Crosby hasn't been one to step away from a political conversation. To the contrary, he has been to known start many of them at his shows. "Capitol," a song off of "Sky Trails," rails against those holding seats in Washington.

"Money to burn, filling up their pockets / where no one can see, and no one can hear," part of the refrain goes.

"It is a really strong indictment of our Congress, which is probably the worst Congress we've ever had," Crosby said.

The musician said he won't be focusing on politics on Saturday.

"I've been much more of a rabble-rouser in the past than I am right now because people now, man, are freakin' tired of it," he said. "They're so disgusted with our Congress and our president, who's an imbecile, that they don't want to hear about it. They really don't."

Instead, Crosby will give them some of his bands' old hits and tunes off of "Sky Trails." The 10-track record features harmonies that critics have called Steely Dan-esque and a jazz fusion sound generated by a full backing band.

Crosby's creative revival hasn't been a solitary realization. His son, James Raymond, has played a vital role on the album, serving as a producer, co-writer and keyboardist. After his birth in 1962, Raymond was subsequently put up for adoption. He reconnected with his father after Crosby's liver transplant.

"It was a miracle, absolutely a wonderful thing," Crosby said. "Those kind of reconnections usually go very badly: One or the other person brings too much baggage. He didn't do that to me. He came and gave me a clean slate and let me earn my way into his life, and it was an incredible gift that he gave me by doing that."

Music provided a path forward.

"As soon as I realized he was a musician — and I suspected that he was really good — I gave him a set of words. We wrote the first song, 'Morrison' [when they were in the band CPR together], about Jim Morrison, right away. As soon as we did that, I realized that he was, like, a better musician than I was, and that he was a stunning, incredible, gifted writer. He's proven that over and over again. I think he and I have written some of the best stuff I'll ever write."

Crosby is particularly smitten with his son's performance on "Curved Air," the penultimate track on "Sky Trails."

"Amazing! Absolutely amazing. He wrote the most stunning music," Crosby said. "The really flamenco-sounding passages are the most startling because that's actually a keyboard, and I have no idea how he did that. That's him, on a keyboard, playing that flamenco guitar."

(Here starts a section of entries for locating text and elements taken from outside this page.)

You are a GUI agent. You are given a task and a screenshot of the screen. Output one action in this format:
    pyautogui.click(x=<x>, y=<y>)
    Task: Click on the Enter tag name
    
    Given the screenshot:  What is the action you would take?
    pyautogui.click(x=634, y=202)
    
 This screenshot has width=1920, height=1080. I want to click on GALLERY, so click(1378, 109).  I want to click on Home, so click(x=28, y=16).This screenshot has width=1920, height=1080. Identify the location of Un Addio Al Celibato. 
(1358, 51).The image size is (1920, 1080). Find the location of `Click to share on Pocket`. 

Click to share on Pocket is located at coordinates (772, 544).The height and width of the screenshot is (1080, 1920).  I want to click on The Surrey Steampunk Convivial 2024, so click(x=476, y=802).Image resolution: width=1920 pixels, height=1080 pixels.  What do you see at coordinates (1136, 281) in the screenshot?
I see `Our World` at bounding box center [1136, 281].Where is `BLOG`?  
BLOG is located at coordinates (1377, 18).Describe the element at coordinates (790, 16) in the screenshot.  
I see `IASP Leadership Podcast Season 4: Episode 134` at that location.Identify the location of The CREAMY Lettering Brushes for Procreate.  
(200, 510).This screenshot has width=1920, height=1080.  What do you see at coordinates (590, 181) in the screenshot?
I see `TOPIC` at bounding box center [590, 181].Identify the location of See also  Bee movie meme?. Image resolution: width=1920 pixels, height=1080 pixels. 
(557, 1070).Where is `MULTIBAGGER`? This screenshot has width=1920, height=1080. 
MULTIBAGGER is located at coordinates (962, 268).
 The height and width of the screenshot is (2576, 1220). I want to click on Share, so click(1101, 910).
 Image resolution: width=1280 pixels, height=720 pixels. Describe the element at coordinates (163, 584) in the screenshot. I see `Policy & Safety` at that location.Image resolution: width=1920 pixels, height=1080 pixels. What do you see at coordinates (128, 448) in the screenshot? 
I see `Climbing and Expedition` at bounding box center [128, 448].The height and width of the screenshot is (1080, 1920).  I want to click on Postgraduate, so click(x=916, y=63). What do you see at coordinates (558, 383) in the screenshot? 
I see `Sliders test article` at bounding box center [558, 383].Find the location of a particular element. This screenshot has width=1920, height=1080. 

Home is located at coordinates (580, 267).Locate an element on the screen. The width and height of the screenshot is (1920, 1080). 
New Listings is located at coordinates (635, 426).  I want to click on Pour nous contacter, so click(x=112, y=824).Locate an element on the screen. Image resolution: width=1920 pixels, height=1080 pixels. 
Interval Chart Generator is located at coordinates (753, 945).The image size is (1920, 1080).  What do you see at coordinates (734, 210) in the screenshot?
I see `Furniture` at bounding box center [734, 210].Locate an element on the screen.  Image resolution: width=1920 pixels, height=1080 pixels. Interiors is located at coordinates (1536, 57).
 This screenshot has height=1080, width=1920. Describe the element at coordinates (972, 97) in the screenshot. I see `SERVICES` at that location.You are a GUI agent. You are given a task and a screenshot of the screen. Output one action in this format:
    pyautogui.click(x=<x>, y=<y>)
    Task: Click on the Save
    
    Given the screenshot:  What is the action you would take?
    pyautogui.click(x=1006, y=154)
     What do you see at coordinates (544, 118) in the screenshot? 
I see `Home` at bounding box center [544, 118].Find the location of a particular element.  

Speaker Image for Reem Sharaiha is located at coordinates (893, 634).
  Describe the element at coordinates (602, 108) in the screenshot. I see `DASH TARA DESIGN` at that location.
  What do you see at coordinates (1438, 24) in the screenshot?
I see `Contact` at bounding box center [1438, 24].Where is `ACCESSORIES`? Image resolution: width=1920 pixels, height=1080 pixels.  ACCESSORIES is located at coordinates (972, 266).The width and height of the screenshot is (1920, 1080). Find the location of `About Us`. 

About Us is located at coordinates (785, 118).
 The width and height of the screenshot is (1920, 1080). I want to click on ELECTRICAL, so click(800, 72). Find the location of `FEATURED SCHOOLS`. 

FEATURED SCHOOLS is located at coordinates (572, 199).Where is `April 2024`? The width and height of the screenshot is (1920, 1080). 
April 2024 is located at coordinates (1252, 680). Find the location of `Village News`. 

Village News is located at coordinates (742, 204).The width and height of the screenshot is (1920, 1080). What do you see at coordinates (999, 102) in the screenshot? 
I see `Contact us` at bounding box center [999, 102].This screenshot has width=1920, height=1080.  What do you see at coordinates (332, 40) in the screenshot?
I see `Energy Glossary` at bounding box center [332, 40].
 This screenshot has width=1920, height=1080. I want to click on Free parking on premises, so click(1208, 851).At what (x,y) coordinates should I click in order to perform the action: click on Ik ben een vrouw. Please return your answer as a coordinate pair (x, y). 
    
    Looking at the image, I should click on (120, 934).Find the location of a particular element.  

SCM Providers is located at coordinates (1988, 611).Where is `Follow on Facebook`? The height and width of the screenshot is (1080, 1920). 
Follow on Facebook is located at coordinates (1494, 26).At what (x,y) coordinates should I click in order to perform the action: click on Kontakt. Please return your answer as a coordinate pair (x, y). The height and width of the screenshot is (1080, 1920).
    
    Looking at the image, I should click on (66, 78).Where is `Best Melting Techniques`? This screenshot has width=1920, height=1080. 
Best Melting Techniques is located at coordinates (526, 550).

On this tour, the album's title track has also gotten a lot of traction.

"It's been getting a tremendous response. People love it, which is kind of surprising because it's a very odd song and very unusual stuff. Of course, we do a lot of unusual stuff. We like odd, sophisticated music."

The song includes a harmony with the words, "My only constant sea is you're the one who feels like home to me, so why was I so careless with your heart."

"We were talking about how you get lost on the road. After you're our here for a few weeks, you don't know where you are, but that has a larger significance in feeling lost in life. That's where we wound up writing the song. We started out being lost geographically, and we would up talking about being lost in life," said Crosby, who has been arrested for drugs and weapons offenses multiple times.

Crosby knows the dangers that can arise on the road; he had to cut a 2014 tour for heart surgery.

"It's always been hard, and it gets harder the older you get because you have less stamina to deal with it," Crosby said of pacing himself while on tour. "What I do is two on, one off, two on, one off, give myself the night to rest my throat and stuff, and that generally works."

Crosby certainly isn't ready to slow down. In addition to "Sky Trails," which followed "Lighthouse" (2016) and "Croz" (2014), Crosby is working on another studio album due out in the fall. Around that time, a Cameron Crowe-produced documentary about Crosby's life is set to be released. The film includes lengthy interviews between Crosby and Crowe. The "Almost Famous" director was a Rolling Stone music journalist during his teens.

"He's known me for a very long time, and he get stuff out of me that other people can't," Crosby said.

Against the odds, material keeps coming to Crosby these days. He already has another album on his mind.

"I'm going to try for five in five years," he said.